Monday, December 16, 2013

The Affordable Care Act: What to Look for in 2014

Here is what to look for during 2014 under the Affordable Care Act.


1. Cost of premiums. If health insurance premiums continue to rise at the rate of 1.3% annually as they have since 2010, the ACA will have achieved its principal purpose – making health care affordable. Enrollments will follow.
2. Rural and inner-city community hospitals. Without Disproportionate Share funding under Medicare, hospitals serving low-income populations will be under enormous financial pressure in the states that have not expanded Medicaid. These states will either have to expand Medicaid, raise state taxes, or let those hospitals close. Watch what Texas and Florida do. If either one of those states expands Medicaid, all the rest of the states will follow.
3. Federal budget. Lower-than-expected premiums and the fact that half the states opted out of Medicaid expansion have resulted in enormous savings in the federal budget.

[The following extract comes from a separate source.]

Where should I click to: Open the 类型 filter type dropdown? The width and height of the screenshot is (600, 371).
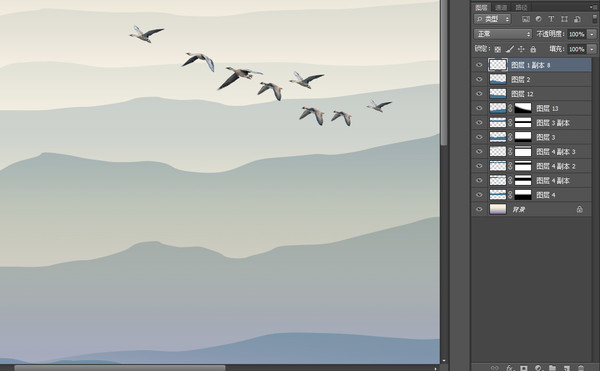[492, 19]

Will those savings be preserved for health care or spent on something else?
4. Employer mandate. The President delayed implementation of the penalties on employers who fail to offer health insurance. Will this part of the law go into effect in 2015?
5. Towards Single Payer. Would it be less expensive for the government to simply pay for all health care? OK, this won’t happen during 2014, but we will begin to learn whether single-payer health care (“Medicare For All”) makes sense. The first step towards a single-payer system will be if employers stop offering health insurance to their employees and instead subsidize the purchase of their health insurance on the Exchange. Employers would like to shed the responsibility of paying for health care. This would level the playing field in the global economy and improve the competitive position of American business. Once health care is disentangled from employment, the road to single-payer becomes simply a matter of what is most efficient – direct government payment to providers or the use of insurance companies as “middlemen” between patients and providers.